| What you have to do |
Put the lines of the records into a JSON list of strings, one string per line and no blank lines, starting at the line containing "Task: Toggle the" and continuing through the end of the records. Leave the pictures out of the answer.

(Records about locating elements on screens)
*****
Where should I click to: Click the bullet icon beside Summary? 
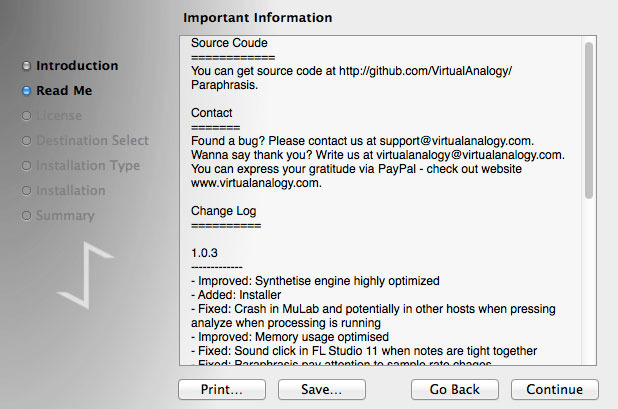tap(26, 215)
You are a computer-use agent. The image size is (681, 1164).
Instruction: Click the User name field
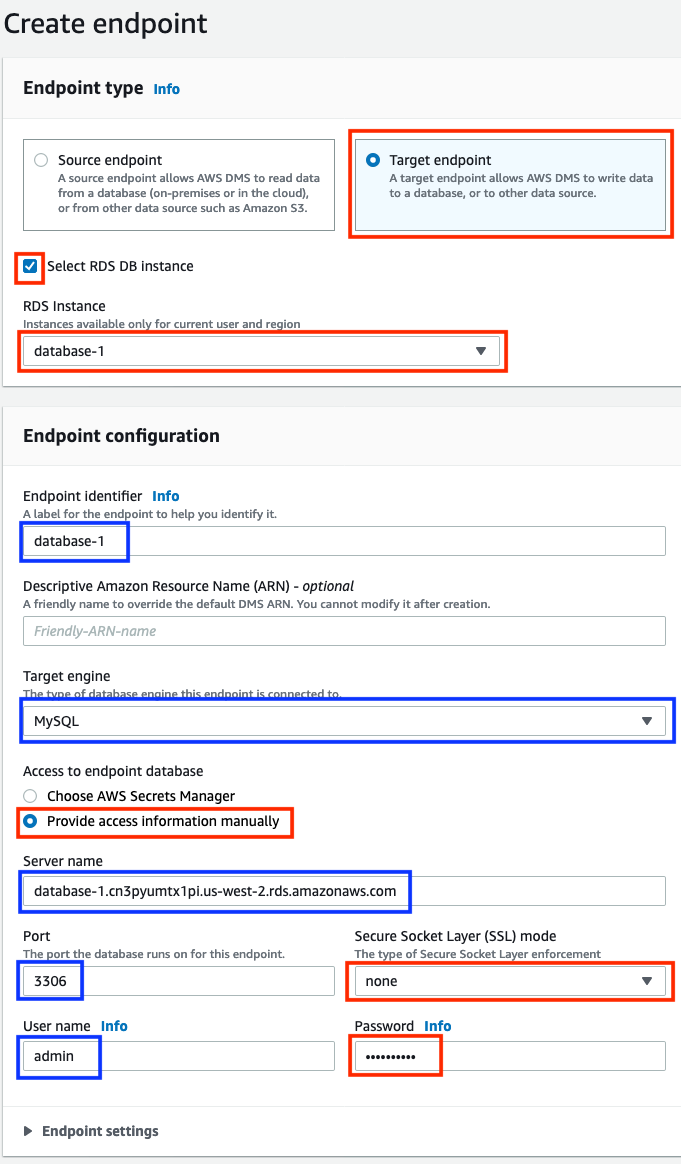coord(179,1056)
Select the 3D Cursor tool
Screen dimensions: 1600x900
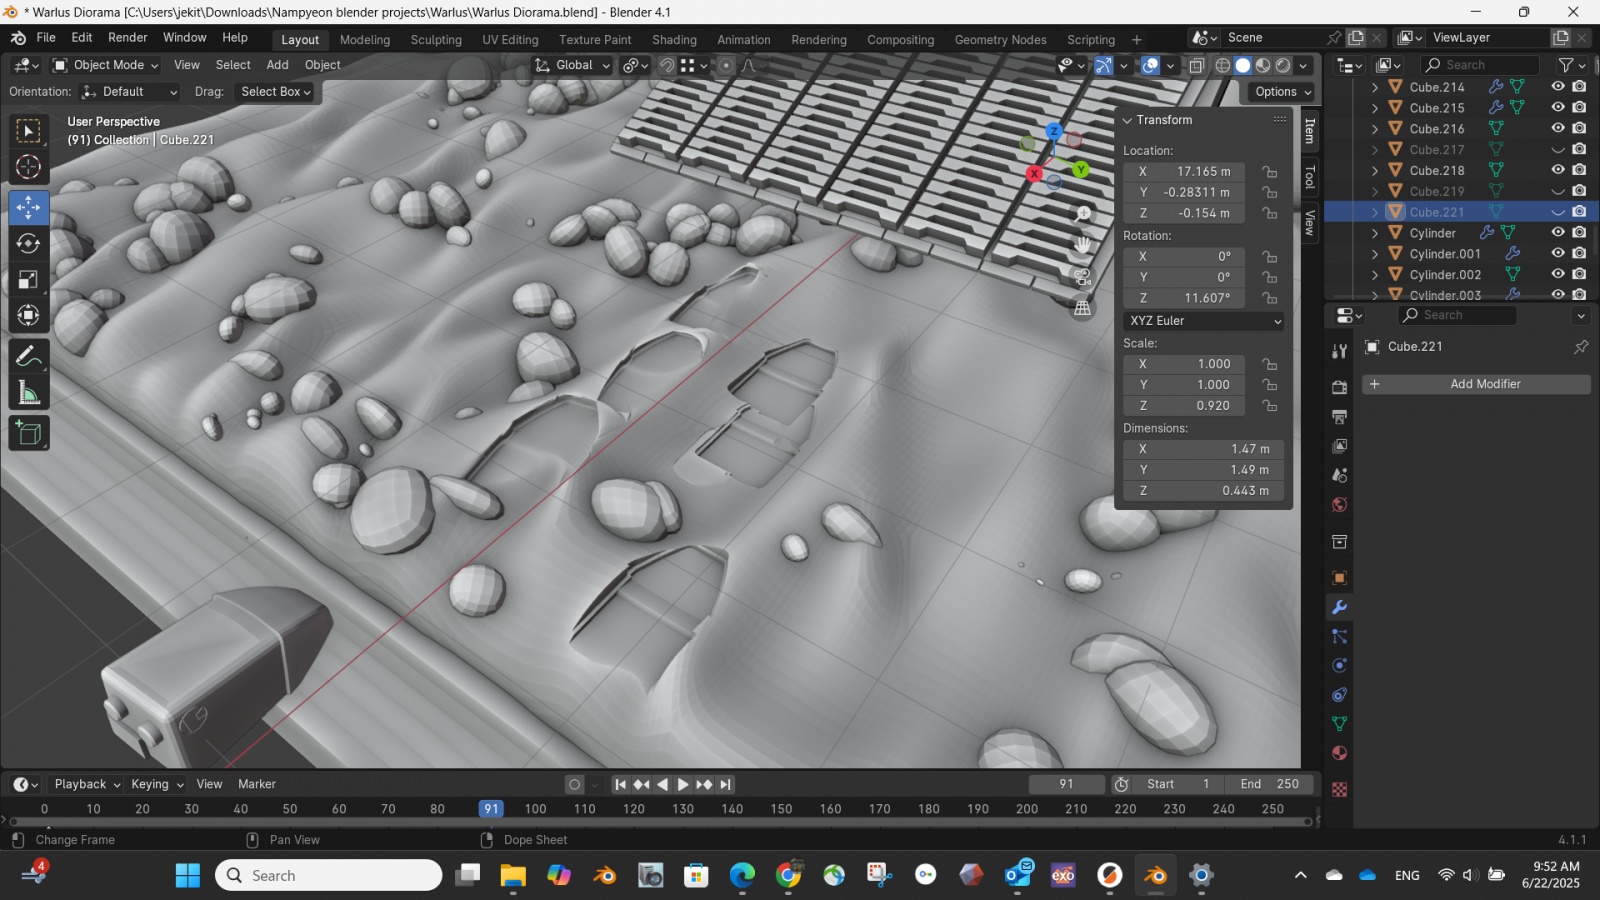tap(28, 167)
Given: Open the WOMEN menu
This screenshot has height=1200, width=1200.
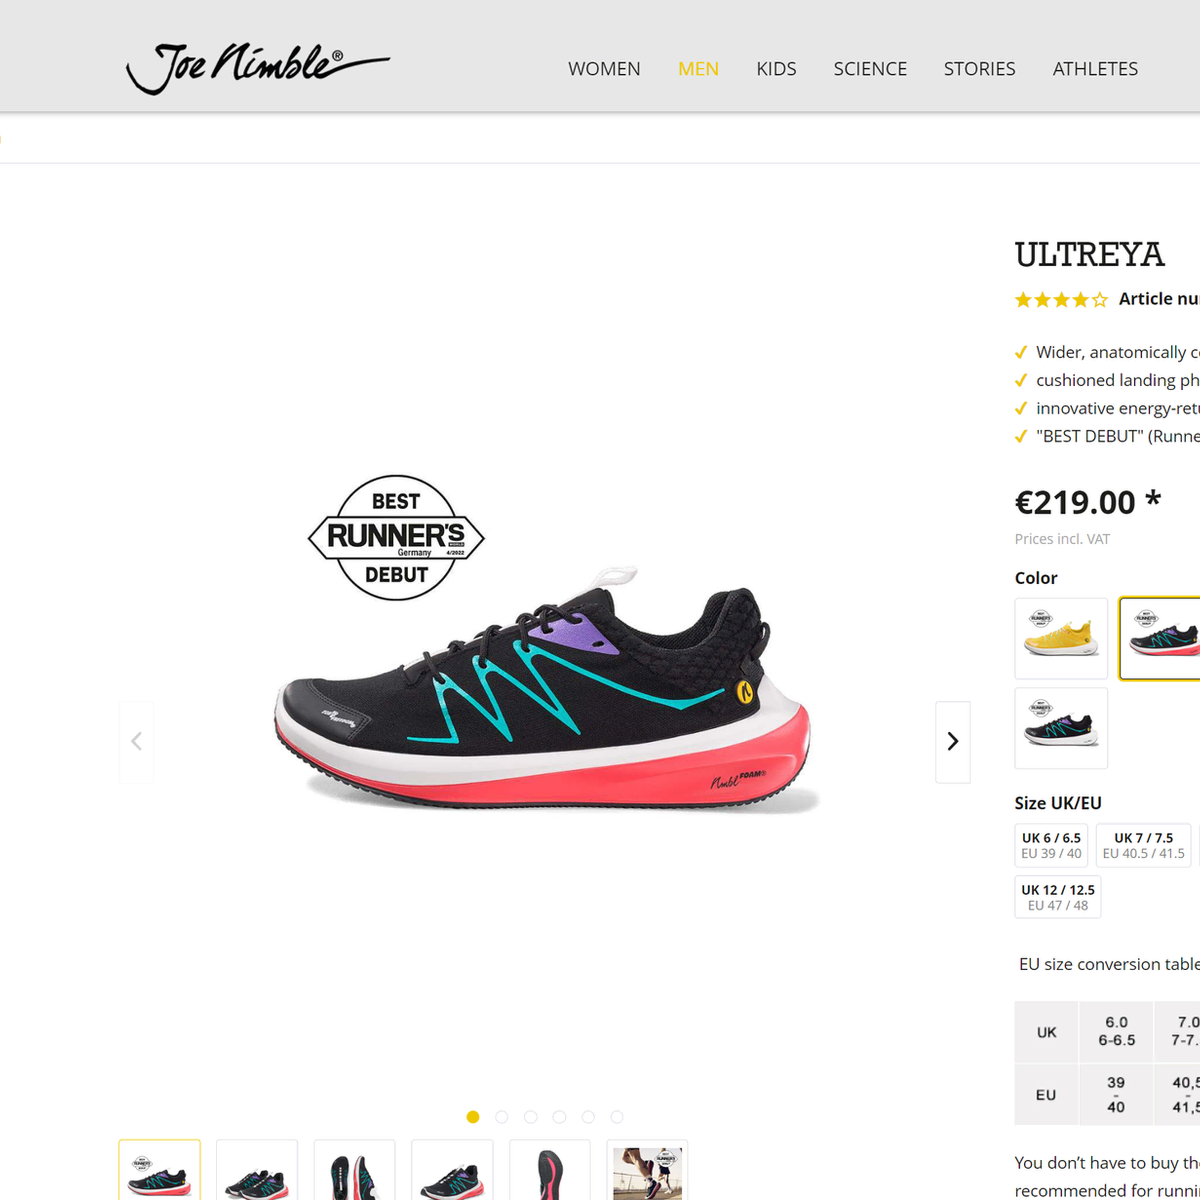Looking at the screenshot, I should click(x=604, y=69).
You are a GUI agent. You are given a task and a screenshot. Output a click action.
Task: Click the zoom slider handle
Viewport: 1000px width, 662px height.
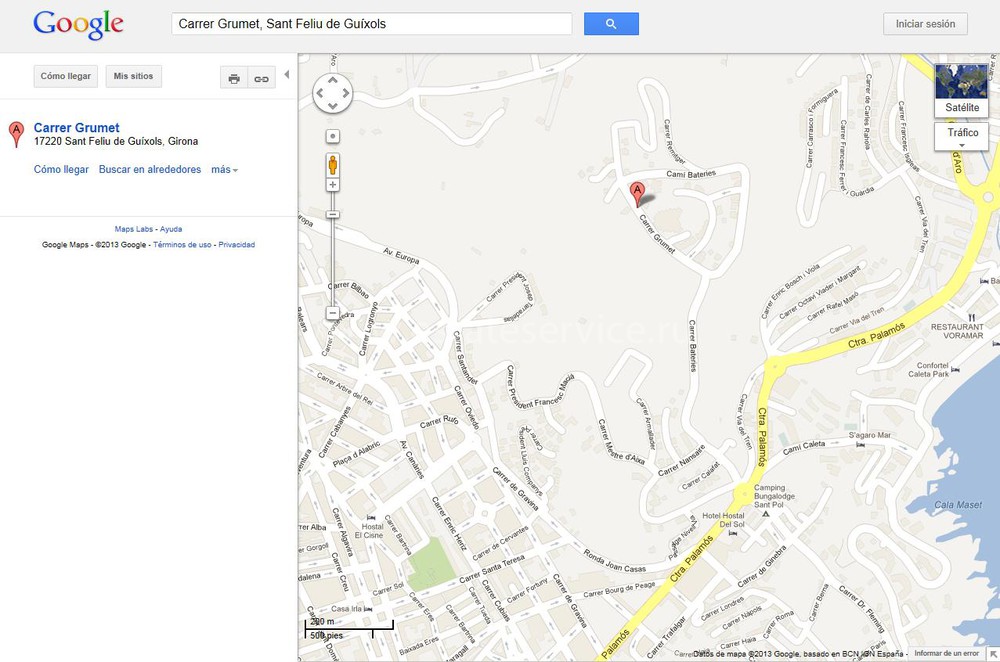[x=332, y=214]
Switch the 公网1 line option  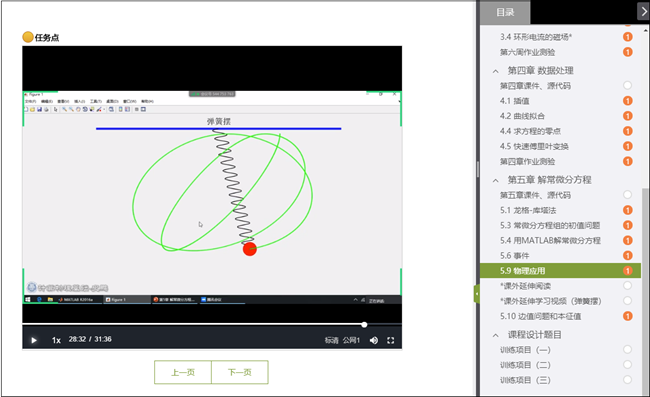tap(351, 340)
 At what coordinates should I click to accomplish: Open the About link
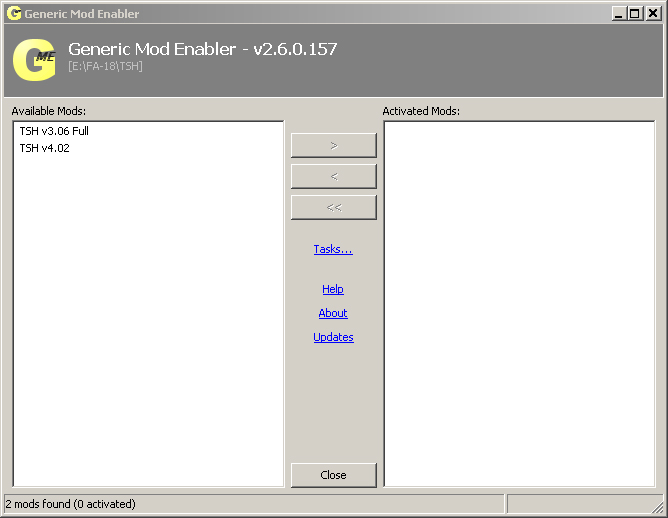pos(333,313)
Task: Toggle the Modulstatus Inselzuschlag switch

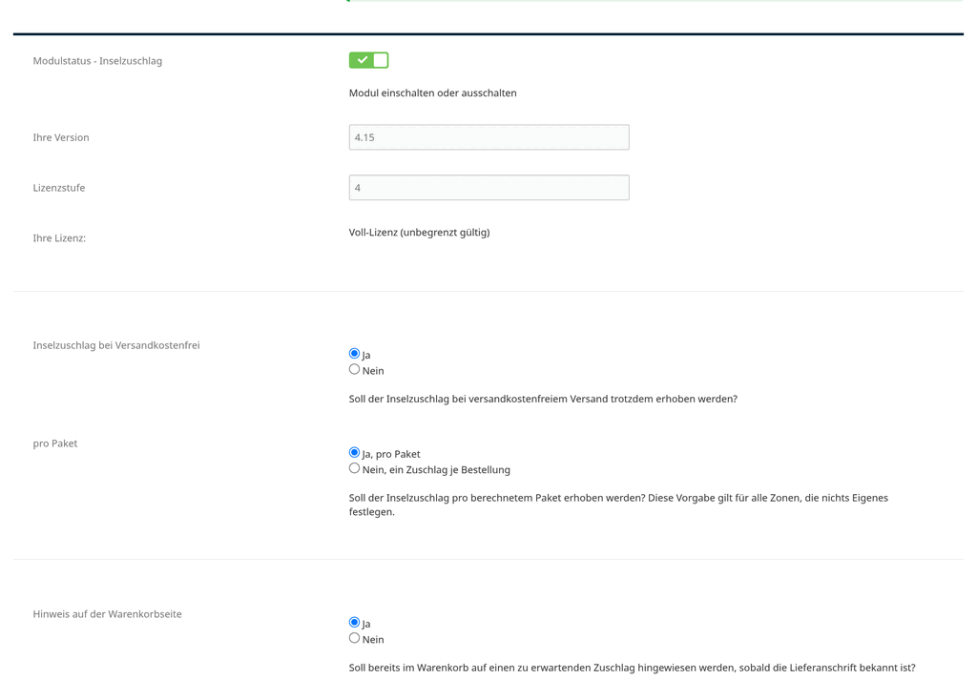Action: (368, 60)
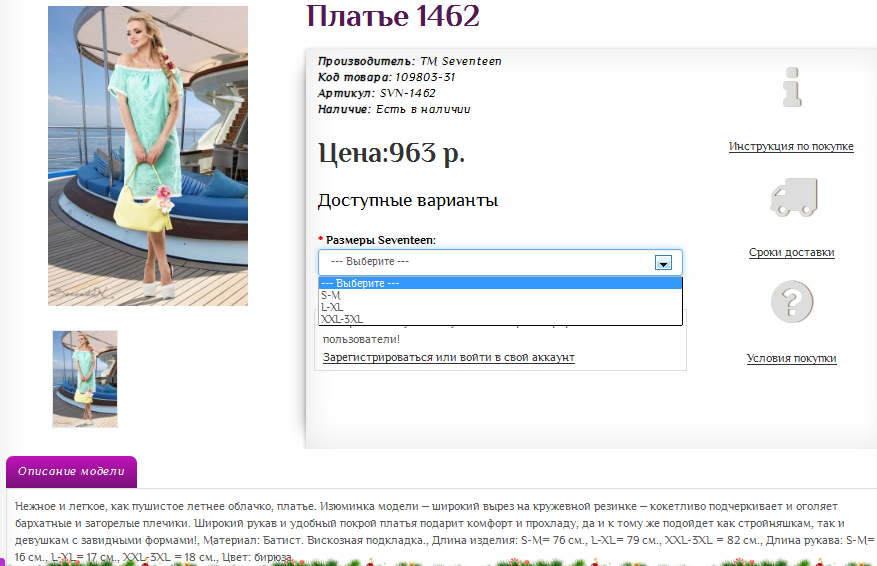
*****
| Problem solution |
[
  "Task: Toggle the Modulstatus Inselzuschlag switch",
  "Action: (368, 60)"
]